I can't help feeling sorry for any intelligent men in the audience there, having to sit cross-legged at this mullah's feet and listen to his diatribe - supposedly as the fulfilment of a religious duty.

Can one "engage" with this? Can one "disengage" from it?

The comment of the proverbial Jew upon being spat in the face at is: "It seems to be raining". Well... isn't it?

But heavens this is all so gauche. For real spitting, I mean really elegant spitting the way only the upper classes can do it, read this interesting article by Shlomo Avner, former Israel ambassador to the Court of St. James, describing a royal dinner party at Hampton Court. I don't find the events he describes as quite as surprising and shocking as he did, and I do think he may have over-reacted, but the inside information is fascinating none-the-less.

Friday, March 18, 2005

Beautiful Bookbindings

Talmudic tradition tells us not to look at the vessel but at what it contains, and that is certainly sound advice on one level. However, I have always been fascinated by beautiful vessels of all kinds - not least bookbindings, which are perhaps more closely bound up with their contents than other types of vessel.

With a tip of the hat to Mirabilis (a consistently fascinating Blog) for the reference, here is a link to an online exhibition of beautiful Hand Bookbindings from the Special Collections in the Princeton University Library. The display is large and varied, including leather bindings of many kinds, marbled end-papers, gold tooling, and much more.

Just to give you a small taste of the riches on view there, here is an example of "gauffered edge-work":



However, my personal favorite category in this field has long been "fore-edge painting", a secret art in the following sense.
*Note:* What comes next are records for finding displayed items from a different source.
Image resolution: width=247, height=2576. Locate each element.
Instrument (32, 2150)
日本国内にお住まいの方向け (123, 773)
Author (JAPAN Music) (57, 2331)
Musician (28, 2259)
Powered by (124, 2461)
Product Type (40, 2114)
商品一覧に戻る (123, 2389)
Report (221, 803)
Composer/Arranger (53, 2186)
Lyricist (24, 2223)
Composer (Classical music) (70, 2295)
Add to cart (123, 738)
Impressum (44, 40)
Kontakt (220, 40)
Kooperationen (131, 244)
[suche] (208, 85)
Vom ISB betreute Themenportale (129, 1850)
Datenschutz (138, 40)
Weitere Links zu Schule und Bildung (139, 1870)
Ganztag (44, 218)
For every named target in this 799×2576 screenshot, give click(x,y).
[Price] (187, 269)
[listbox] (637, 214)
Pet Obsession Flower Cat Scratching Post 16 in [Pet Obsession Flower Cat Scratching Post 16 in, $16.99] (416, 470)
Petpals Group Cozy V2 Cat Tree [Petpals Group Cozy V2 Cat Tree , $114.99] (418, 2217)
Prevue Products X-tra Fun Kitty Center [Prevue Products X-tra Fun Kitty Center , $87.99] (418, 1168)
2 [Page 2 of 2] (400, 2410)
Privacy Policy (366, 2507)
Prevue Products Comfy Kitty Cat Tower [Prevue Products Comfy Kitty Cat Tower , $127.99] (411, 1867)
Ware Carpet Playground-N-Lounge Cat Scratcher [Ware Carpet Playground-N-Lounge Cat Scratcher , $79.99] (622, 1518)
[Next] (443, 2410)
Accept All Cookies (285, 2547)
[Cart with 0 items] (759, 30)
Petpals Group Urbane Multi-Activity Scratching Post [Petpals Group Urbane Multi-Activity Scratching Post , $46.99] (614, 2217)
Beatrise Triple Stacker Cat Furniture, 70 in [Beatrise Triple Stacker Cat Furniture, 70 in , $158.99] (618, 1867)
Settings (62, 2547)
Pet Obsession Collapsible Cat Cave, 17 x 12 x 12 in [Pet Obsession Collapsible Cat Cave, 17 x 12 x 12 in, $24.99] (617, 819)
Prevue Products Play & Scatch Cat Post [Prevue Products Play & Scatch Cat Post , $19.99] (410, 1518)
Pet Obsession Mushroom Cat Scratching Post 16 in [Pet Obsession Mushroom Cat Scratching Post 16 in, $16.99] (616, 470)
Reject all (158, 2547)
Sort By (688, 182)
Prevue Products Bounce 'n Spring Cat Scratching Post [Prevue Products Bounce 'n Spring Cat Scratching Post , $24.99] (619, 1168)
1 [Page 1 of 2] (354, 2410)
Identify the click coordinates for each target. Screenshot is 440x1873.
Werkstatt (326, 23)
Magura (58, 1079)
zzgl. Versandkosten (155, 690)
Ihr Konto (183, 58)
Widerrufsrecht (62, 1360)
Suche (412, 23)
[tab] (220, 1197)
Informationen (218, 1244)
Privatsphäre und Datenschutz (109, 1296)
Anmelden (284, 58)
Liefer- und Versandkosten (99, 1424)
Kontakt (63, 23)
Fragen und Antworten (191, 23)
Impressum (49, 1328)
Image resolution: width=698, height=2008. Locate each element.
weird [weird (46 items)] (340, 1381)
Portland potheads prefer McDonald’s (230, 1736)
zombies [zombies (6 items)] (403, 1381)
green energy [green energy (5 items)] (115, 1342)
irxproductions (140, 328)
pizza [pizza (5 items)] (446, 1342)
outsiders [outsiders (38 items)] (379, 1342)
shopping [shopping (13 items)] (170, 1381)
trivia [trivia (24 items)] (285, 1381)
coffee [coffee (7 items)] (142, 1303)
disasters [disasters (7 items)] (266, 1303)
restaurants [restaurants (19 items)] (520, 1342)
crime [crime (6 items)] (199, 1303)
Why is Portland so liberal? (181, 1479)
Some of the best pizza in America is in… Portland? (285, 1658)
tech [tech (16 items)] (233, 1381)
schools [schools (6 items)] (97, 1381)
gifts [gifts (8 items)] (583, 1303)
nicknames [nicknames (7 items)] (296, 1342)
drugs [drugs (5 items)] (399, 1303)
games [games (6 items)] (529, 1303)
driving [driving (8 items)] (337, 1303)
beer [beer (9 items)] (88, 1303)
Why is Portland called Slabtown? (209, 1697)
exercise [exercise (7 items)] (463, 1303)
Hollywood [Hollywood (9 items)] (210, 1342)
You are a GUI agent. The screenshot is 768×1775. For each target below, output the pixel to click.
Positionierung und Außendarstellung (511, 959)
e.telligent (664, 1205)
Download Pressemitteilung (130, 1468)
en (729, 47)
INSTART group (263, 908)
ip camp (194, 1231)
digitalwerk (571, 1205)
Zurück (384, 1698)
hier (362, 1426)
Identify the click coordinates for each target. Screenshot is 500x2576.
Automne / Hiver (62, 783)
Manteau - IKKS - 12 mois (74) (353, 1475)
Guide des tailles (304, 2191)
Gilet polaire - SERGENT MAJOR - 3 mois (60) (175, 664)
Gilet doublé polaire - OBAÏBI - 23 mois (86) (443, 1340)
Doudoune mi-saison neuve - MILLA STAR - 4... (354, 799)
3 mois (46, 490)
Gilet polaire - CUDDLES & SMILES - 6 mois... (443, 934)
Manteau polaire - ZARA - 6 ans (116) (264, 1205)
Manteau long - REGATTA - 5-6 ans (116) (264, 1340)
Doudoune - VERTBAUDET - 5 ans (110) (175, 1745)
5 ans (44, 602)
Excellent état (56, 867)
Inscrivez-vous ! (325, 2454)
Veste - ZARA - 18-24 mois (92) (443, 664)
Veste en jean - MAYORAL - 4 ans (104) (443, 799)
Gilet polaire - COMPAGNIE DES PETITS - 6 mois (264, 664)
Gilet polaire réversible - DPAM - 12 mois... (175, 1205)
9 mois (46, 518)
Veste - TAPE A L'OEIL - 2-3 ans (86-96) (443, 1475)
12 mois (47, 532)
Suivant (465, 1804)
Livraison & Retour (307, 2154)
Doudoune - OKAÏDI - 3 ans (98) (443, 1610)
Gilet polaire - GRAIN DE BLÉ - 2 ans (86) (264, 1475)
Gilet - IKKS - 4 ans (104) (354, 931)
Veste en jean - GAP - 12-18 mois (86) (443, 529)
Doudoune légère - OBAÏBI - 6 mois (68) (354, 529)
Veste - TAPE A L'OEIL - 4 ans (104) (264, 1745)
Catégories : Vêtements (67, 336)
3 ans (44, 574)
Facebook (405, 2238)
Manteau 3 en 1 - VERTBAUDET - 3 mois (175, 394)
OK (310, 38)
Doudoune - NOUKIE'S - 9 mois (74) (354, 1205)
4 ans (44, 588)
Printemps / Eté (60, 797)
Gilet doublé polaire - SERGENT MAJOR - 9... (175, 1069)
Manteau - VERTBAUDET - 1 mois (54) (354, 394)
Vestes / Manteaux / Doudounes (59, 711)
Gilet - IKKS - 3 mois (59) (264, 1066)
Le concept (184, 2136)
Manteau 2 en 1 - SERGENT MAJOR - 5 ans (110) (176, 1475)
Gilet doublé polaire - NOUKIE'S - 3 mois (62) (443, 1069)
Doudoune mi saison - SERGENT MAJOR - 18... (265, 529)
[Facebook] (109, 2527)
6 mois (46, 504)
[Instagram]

When you see the book it looks as though it is merely gilt-edged. Only when you fan out the pages slightly - not too much now - does the painting appear. Here is an example of a fore-edge painting of an English village scene.


Sunday, January 09, 2005

Tsunami: terrifying magnificence


Tsunami by Katsushika Hokusai (1760-1849)


Tsunami by the Almighty (2005)

And here is a Hebrew prayer written in the wake of the disaster.

On January 2, in the Daily Telegraph, the Archbishop of Canterbury, Dr. Rowan Williams, is quoted as saying of the disaster: "This has made me question God's existence." Jonathan Rosenblum came down on him like a ton of bricks in the London Jewish Tribune.

"One presumes that some time before reaching the pinnacle of the Anglican Church, with 70 million members world wide, the learned Archbishop knew of natural disasters, and had wrestled with the questions of theodicy that they raise."
Or, in other words: That the idea of an omnipotent, benevolent God poses logical problems given the shape the world is in is nothing new, and Job discussed it 2500 years ago (and it was already an old story then). But a world without God also poses insuperable problems, like: how did we get here, how can we think, how can we know right from wrong,and how come every single culture believes in God?

On the other extreme, some Christian and Muslim clerics have been ascribing the disaster to Divine wrath. This is not the Jewish approach to disasters of this kind. As Rabbi Shmuley Boteach puts it in Don't call tsunami divine punishment:
" I do not know why God allows the murder of innocents, but I do know that it takes tsunami-sized hutzpa to claim to know the mind of God, and to claim that 150,000 people whom they never met were so sinful and evil that they merited extermination by drowning. The specter of Islamic and Christian clerics coming to the faithful in their greatest moment of sorrow and robbing them even of the dignity of victimhood is deeply troubling."
In an aside, and at the risk of appearing trite on a subject that certainly requires our most sober consideration: it does seem poignant that water, the source of all life upon our planet, can become such a terrible weapon against the beings whose lives depend upon it. There may be a lesson in that *.

(*) Please note that whenever I refer to a lesson learnt from a tragedy, I certainly do not mean it as an explanation of why the tragedy occured, but merely of what we can possibly learn from it now that it has occured.